-- Task statement --
After locating the line with "Viewport: 383px width, 274px height." in the entries below, output it and each following line up to and including the line with "You are a computer-use", exactly and without pictures.

-- Input --
________

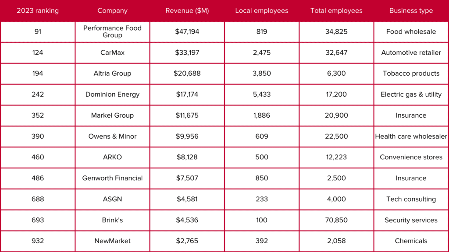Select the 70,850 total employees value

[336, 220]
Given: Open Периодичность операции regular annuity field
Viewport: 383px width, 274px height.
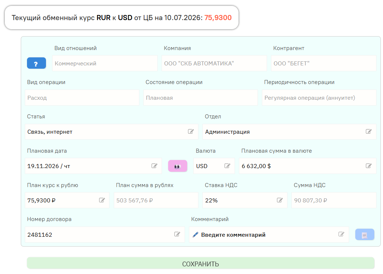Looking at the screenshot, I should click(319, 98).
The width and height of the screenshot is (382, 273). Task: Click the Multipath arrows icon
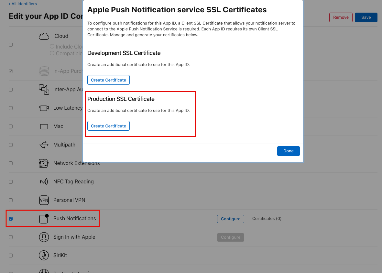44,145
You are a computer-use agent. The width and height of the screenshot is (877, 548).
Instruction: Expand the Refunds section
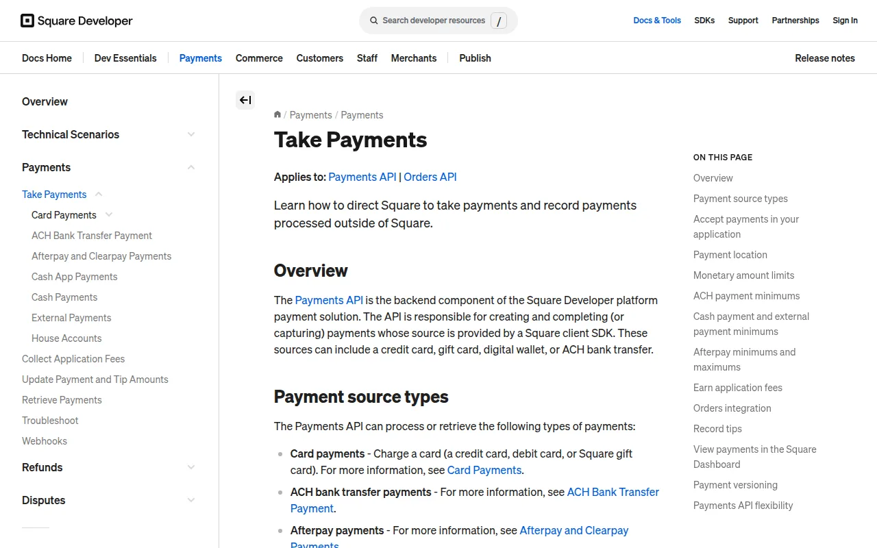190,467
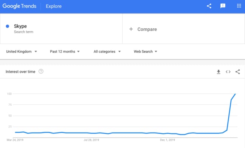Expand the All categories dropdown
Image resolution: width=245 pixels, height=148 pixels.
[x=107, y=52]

________

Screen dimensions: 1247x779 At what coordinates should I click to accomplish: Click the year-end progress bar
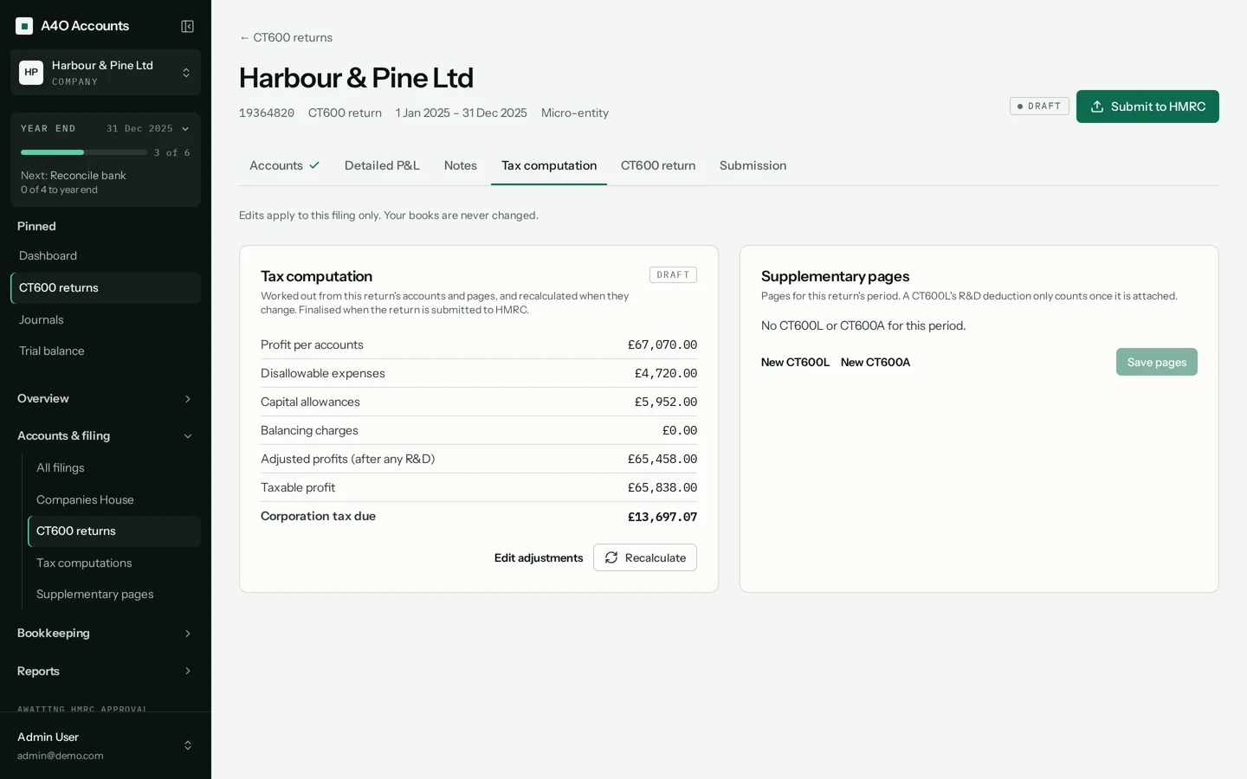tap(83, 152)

________

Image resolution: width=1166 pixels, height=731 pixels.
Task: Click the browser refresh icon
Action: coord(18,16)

________

-- Solution to the problem --
Viewport: 383px width, 274px height.
Looking at the screenshot, I should click(319, 98).
The width and height of the screenshot is (382, 273). Task: Click the Multipath arrows icon
44,145
You are a computer-use agent. The width and height of the screenshot is (877, 548).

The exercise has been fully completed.